次世代に伝えるスポーツ物語一覧

競泳・青木まゆみ

 日本女子競泳陣では1936年ベルリン五輪200㍍平泳ぎの前畑秀子以来、個人種目で36年ぶりの金メダルは、「もう(水泳を)やめたい」と思うほどの練習の末に生まれた。1972年ミュンヘン五輪競泳女子100㍍バタフライ。直前の日本選手権で1分3秒9の世界新記録をマークし、優勝候補の1人として五輪に臨んだ青木まゆみが、期待通りの快泳を演じてのことだった。
 当然、日本中の期待が集まっていた。19歳。重圧に押しつぶされてもおかしくはない状況で、見事に期待に応えたのだから、驚くべき精神力を発揮しての快挙でもあった。
 五輪への道は15歳の冬、大阪のスイミングクラブにスカウトされたことで始まった。青木が、熊本県菊鹿町(山鹿市)の親元を離れたのは中学3年の1月。以来、過酷ともいえる特訓の日々がスタートした。毎朝5時起床で、1日8時間、少々の熱では休めない。時には怒鳴られ、そしてはたかれたことも…。類い希な才能があるからこそのスパルタ教育だったが、「何で私だけが…」という思いは、時に少女の瞳を濡らし、寮を飛び出したことさえあった。
 それでも歯を食いしばって練習に耐え、迎えた五輪の舞台。青木は予選1位で準決勝に進むと、2組2位(1分4秒11)で決勝進出を決めた。ライバルと目されたハンガリーと米国の選手は、準決勝でいずれも1分3秒台をマーク。記録的にもハイレベルな争いが予想される中で迎えた決勝で、3コースを泳ぐ青木は前半を抑えて入った。それにしても泳ぎが重く感じられ、50㍍の折り返しは7位に沈む。このままでは金メダルどころか、メダルにさえ手が届かないと思われたが、ここから本領が発揮された。164㌢、63㌔。発達した上半身に、どんぐり眼、おおらかな性格も相まって「女金時さん」の愛称で親しまれた青木が、その愛称通りに力強い泳ぎを取り戻す。消耗の激しさから当時は男子にしか出来ないとも言われた2ビート泳法(腕ひとかきの間に2回キック)で、グイグイと差を詰めると、残り1㍍で抜け出してゴールにタッチ。1分3秒34の世界新記録をマークしての会心の逆転劇を演じた。疲労気味で調子を落としていたとも言われていた中での勝利には、精神力と執念を感じさせた。

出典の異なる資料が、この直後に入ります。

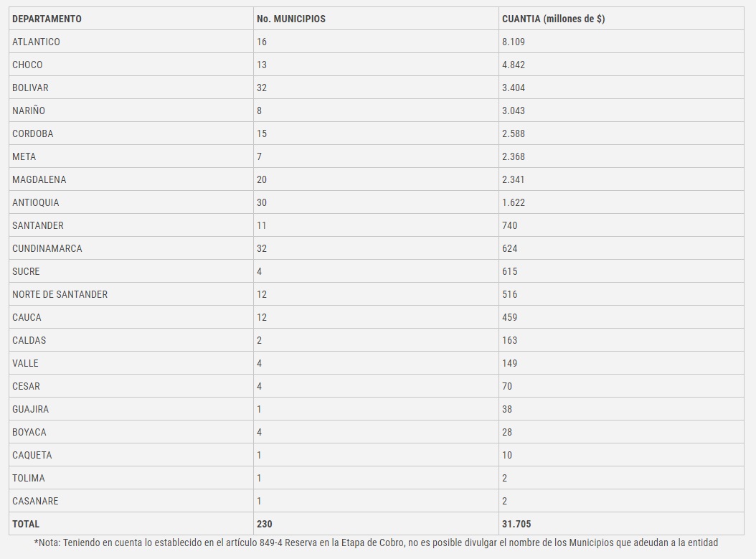Select the CHOCO row name
Image resolution: width=756 pixels, height=559 pixels.
(x=27, y=65)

 「絶対泣かんとこ」。世界の頂点に立ったにもかかわらず、青木はこう思ったという。実際、表彰台では涙がなかった青木だったが、苦楽を共にし、わがことのように泣いて喜ぶ同僚の姿を見ると、耐え抜いた4年間の様々な思いが脳裏に去来し、涙があふれ出たという。類いまれな資質を持ち合わせていたことはもちろんだが、その才能を磨くためにどれほどの涙を流したことか、まさに努力の末に勝ち取った金メダルだった。=敬称略(昌)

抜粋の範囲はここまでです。